(EXTRAIT):
Le droit international est par définition imparfait. Il n’y a pas de gouvernement international, ni de juge international ayant un réel pouvoir d’exécuter les peines. Il n’y a pas non plus de police internationale ayant une force exécutive. Société internationale et société nationale ne sont donc en ce sens pas comparables. Vous violez le droit national, vous êtes jugé et sanctionné. Vous violez le droit international, vous avez simplement un dommage réputationnel, un problème d’image. Le droit international existe, mais il est moins efficace que les droits nationaux.

Lorsque le droit international est violé, les sanctions ne sont pas le fruit d’un ordonnancement juridique, mais d’un rapport de force. Il peut atteindre les États faibles, pas les grandes puissances et leurs protégés. Les nations occidentales peuvent se mettre d’accord pour sanctionner la Russie, pour avoir annexé la Crimée. Mais Moscou continue de disposer de la Crimée alors que pratiquement aucun État n’a reconnu cette annexion.

En revanche, les mêmes pays occidentaux ne se sont jamais mis d’accord pour sanctionner Israël, pour avoir annexé Jérusalem-Est. La résolution 242 du Conseil de sécurité des Nations unies, du 22 novembre 1967, qui juge illégale l’acquisition de territoires par la force par Israël, n’a jamais suscité d’effets pratiques. Que faudrait-il pour que le droit international – c’est-à-dire la création d’un État palestinien et la fin de l’occupation israélienne sur les territoires conquis en 1967 – s’applique au Proche-Orient, en l’absence d’un gouvernement international ou d’une police internationale qui pourrait faire exécuter par la force ces résolutions ?

Cela dépend de la volonté d’Israël, donc du rapport de force établi. Il faudrait qu’Israël soit persuadé qu’il a plus à perdre qu’à gagner à ne pas respecter la loi internationale. Force est de constater que, pour le moment, Israël n’a subi aucune sanction pour son non-respect de la loi. Et que, si cette annexion par la force n’est pas reconnue, elle ne suscite aucun désagrément réel, pour la puissance occupante.

(DONNÉES BRUTES):
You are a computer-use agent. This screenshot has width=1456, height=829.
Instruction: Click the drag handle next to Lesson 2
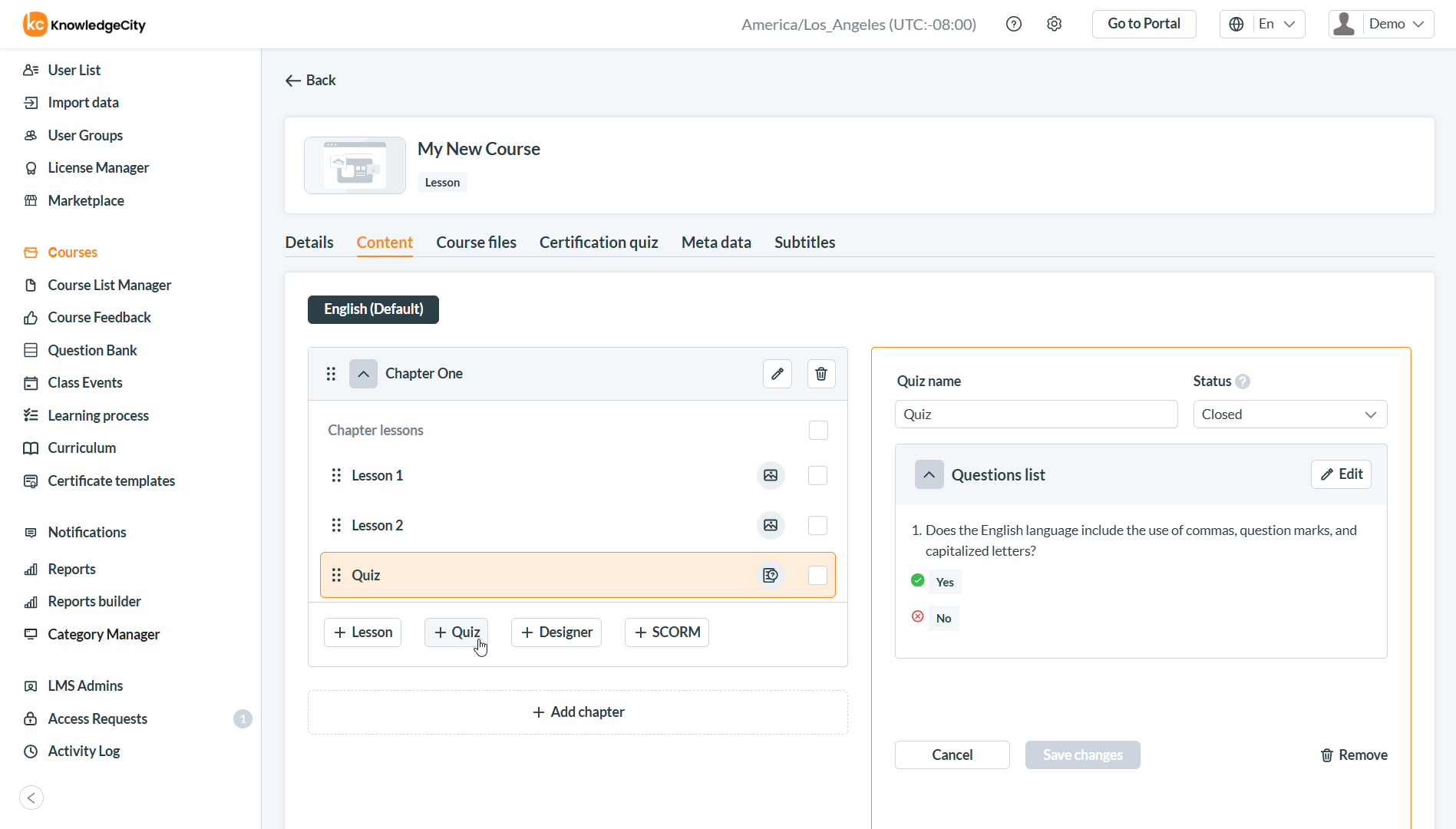pos(336,526)
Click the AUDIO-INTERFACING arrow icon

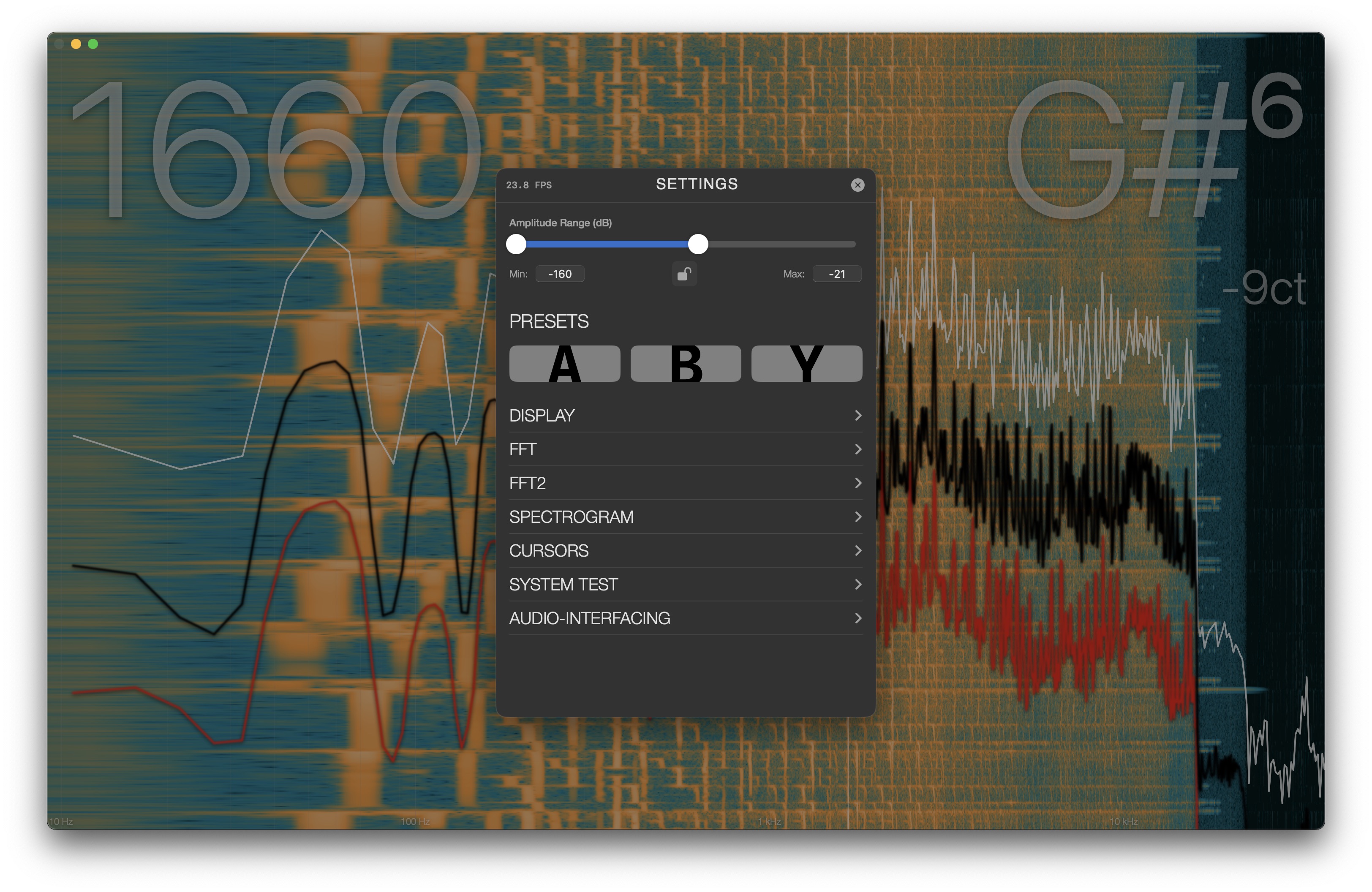click(x=858, y=618)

(CONSIGNE):
Modifiez l'extrait sur le droit international de "Cela dépend de" à "la puissance occupante." en y remplaçant "sanction" par "pénalité".

(BONNE RÉPONSE):
Cela dépend de la volonté d’Israël, donc du rapport de force établi. Il faudrait qu’Israël soit persuadé qu’il a plus à perdre qu’à gagner à ne pas respecter la loi internationale. Force est de constater que, pour le moment, Israël n’a subi aucune pénalité pour son non-respect de la loi. Et que, si cette annexion par la force n’est pas reconnue, elle ne suscite aucun désagrément réel, pour la puissance occupante.